The Times of Israel first reported after the big game (February 5) that a delegation of 11 active players—the Seattle Seahawks' Cliff Avril and Michael Bennett, the New England Patriots' Martellus Bennett, the Tennessee Titans' Delanie Walker, the Philadelphia Eagles' Mychal Kendricks, the New Orleans Saints' Cameron Jordan, the Miami Dolphins' Kenny Stills, the Arizona Cardinals' Calais Campbell, the San Francisco 49ers' Carlos Hyde, the Oakland Raiders' Dan Williams and the Denver Broncos' Justin Forsett—would visit various sites in Israel. They were to be joined by former player and ESPN commentator Kirk Morrison. All of the players are Black, and the Times said that their itinerary would include a visit to a Black Hebrew community.

Israel's Strategic Affairs and Public Diplomacy Minister Gilad Erdan told the Times that he hoped the visit would give the delegation "a balanced picture of Israel, the opposite from the false incitement campaign that is being waged against Israel around the world."

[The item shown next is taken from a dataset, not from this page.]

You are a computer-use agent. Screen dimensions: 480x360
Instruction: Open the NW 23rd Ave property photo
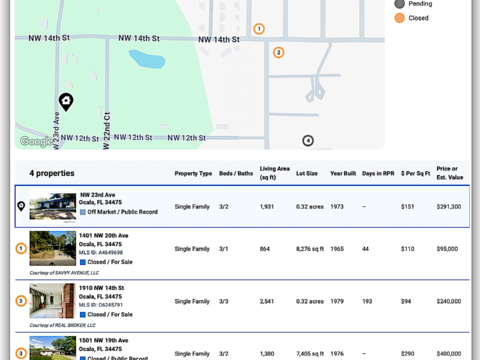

"The ministry which I lead is spearheading an intensive fight against the delegitimization and BDS [Boycott, Divestment and Sanction] campaigns against Israel, and part of this struggle includes hosting influencers and opinion-formers of international standing in different fields, including sport," Erdan said. Yariv Levin, Israel's tourism minister, added that he expected the players to "become ambassadors of goodwill for Israel" after the trip.

The Times later reported that the trip was the brainchild of Erdan and Levin's ministries and the America's Voices in Israel (AVI) initiative run by the Conference of Presidents of Major American Jewish Organizations. According to the organization's website, the AVI program organizes week-long missions for media personalities and Black and Latinx community leaders to promote Israel's image in the United States.


Michael Bennett reacted to Levin and Erdan's comments in the statement above, which he tweeted on February 10. Referencing Muhammad Ali and John Carlos, two athletes who stood up for justice despite the risk to their careers, Bennett wrote that he would boycott the trip as a show of solidarity with Palestinians living under Israeli occupation. "When I do go to Israel—and I do plan to go—it will be to see not only Israel but also the West Bank and Gaza so I can see how Palestinians, who have called this land home for thousands of years, live their lives." 

Both Bennett's brother Martellus and Stills retweeted Bennett's message. They were the only other players who provided an explanation for their absence. ESPN/The Associated Press reports that Avril, Forsett, Hyde and Morrison also did not go on the trip.

Bennett's statement followed an open letter from BDS-affiliated groups and individuals to the delegation, which was published in The Nation on February 9. "You now have an opportunity to speak out against the injustices facing Palestinians," read the letter, whose signatories included Harry Belafonte and Angela Davis. "We urge you to rethink your participation in this trip to Israel and the message it will send to your millions of fans who look up to you. The power athletes have in contributing to the fight for justice is evidenced in the legacy of the late Muhammad Ali, who himself was an advocate for Palestinian rights."